Here are two recipes supplied by Edson.

Prawn Aguachile Rojo.

Prawn Aguachile Rojo.

Photographer: Richard Vines/Bloomberg


Prawn Aguachile Rojo

400 grams or 16/20 peeled tiger prawn,
1 cucumber, peeled
300 ml freshly squeezed lime juice
100 ml freshly squeezed orange juice
4-5 Red jalapeño chiles – to taste
Fresh Coriander – finely chopped
Red onion – finely sliced
Fish sauce – a dash
Sea salt – a pinch
Avocado slices – optional
Corn tortilla chips on the side


Aguachiles come from Sinaloa, Mexico. Aguachiles, like ceviches, are raw fish or prawns cured in citrus juices and chilis. This is a classic dish from Northern Mexico, combining the best of fresh seafood from the Pacific coast, lime juice, cucumber and, of course, fresh chilis. At Santo Remedio, we offer aguachile either rojo or verde on our specials board: Red jalapeños or serranos , which are green. My recipe includes a few twists: add fish sauce and orange juice.

Recipe and Method

  1. Use only fresh prawns from a local fishmonger. Split them in half lengthwise, remove veins and clean them. Put them in a deep container, cover with cling film and store in the fridge.
  2. In a blender, combine half the cucumber, lime juice, orange juice, 2-3 jalapeños – depending on how spicy you want it – a dash of fish sauce, a pinch of salt until all ingredients are mixed together. Make sure the mixture is smooth and the color of the chilis you are using.
  3. Try it and make sure the freshness of the citrus juices and cucumber, the spiciness of chilis are well balanced, along with the fish sauce. Add more salt or chilis if needed. Cover the prawns for at least 30 minutes – or until they turn pink, a sign that they are cured. Make sure the prawns are completely submerged in the mixture, and stir frequently, to ensure all are fully cured. 
  4. Serve on a plate and garnish with a few spoonfuls of the marinade and coriander leaves, chopped cucumber and sliced onions. You can also add avocado slices.
  5. Enjoy fresh with some freshly made corn tortilla chips. Best paired with a lager of your choice, even better with a Michelada.
Yucatan style chicken Pibil marinated in Achiote paste with pink pickled onions at Santo Remedio.

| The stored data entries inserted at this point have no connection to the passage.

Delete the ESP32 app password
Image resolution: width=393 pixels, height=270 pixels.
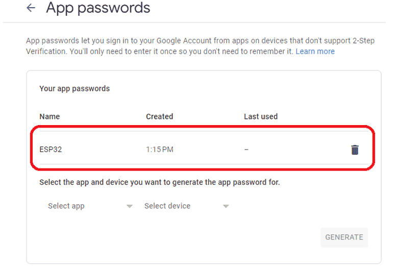pos(355,150)
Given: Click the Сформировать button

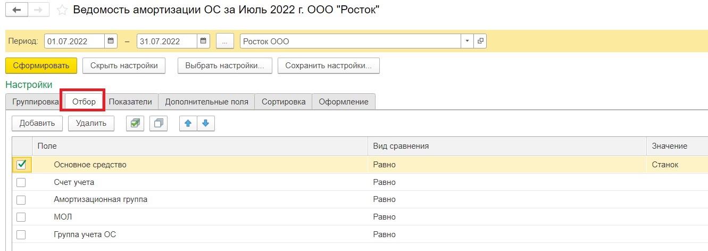Looking at the screenshot, I should pos(41,66).
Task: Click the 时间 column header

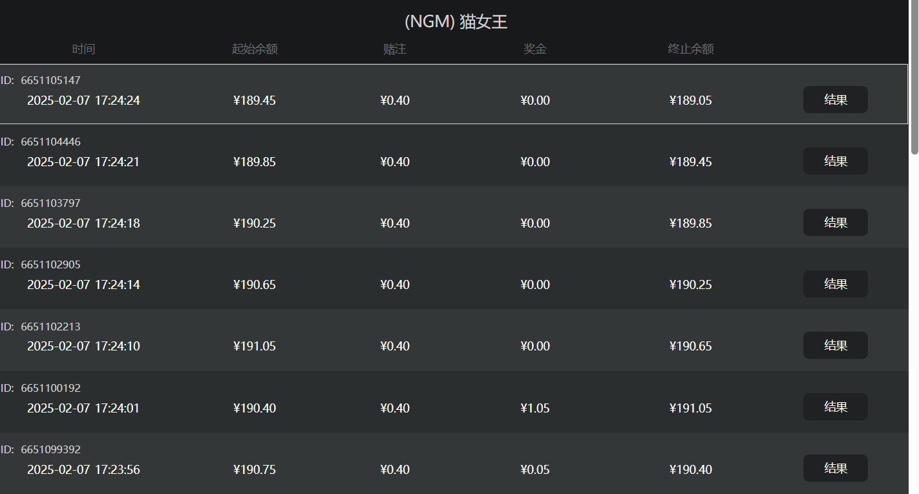Action: pos(83,49)
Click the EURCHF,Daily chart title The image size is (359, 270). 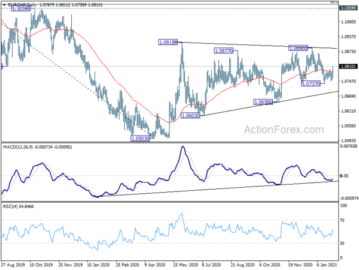(22, 4)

Yucatan style chicken Pibil marinated in Achiote paste with pink pickled onions at Santo Remedio.

Photographer: Richard Vines/Bloomberg

Chicken Pibil Tacos

100 grams of achiote paste
300 ml orange juice
200ml lemon juice
6 chicken thighs
4 banana leaves (tin foil is fine if you can’t find banana leaves )
50ml apple-cider vinegar
2 red onions cut in thin slices
4 garlic cloves, roasted
4 habaneros or Scotch bonnet peppers
Mexican oregano
Sea salt
Bunch of coriander
Soft corn tortillas

Recipe and Method

This is a recipe from the Yucatan peninsula, only I have substituted chicken for pork. You can use either. Achiote is a traditional paste made of annatto seeds and spices including cloves, oregano and pepper from the Yucatan. You can buy it online from Mexmarket or Cool Chile Co.  here in the U.K.

  1. In a blender, combine achiote paste, orange juice, oregano, apple-cider vinegar, salt and garlic cloves. Blend until the mixture forms a paste-like consistency.
  2. Coat the chicken in the paste, and rub to ensure thoroughly covered. Leave to marinate overnight in the fridge.
  3. Take banana leaves and toast them directly over a burner or on a skillet until they turn brighter and softer. Once the chicken has been marinated, wrap the chicken thighs in the banana leaves and put on a baking tray. Cook at 190 degrees Centigrade for 45 minutes or until juices run clear.
  4. While the chicken is cooking, thinly slice red onions and mix with the lemon juice, a pinch of oregano, salt to taste and finely chopped habaneros or alternatively Scotch bonnets. Leave in mixture for at least 20 minutes until the onions turn pink, stirring often and adjust salt if needed.
  5. After cooking the chicken, keep all the juices mixed with the achiote. This is full of flavor. Shred the chicken and keep it moist with some juices from cooking. Serve on warmed corn tortillas topped with pink pickled onions and coriander.

Santo Remedio, 22 Rivington Street, Shoreditch, London, EC2A 3DV; no reservations except for groups of 6-10.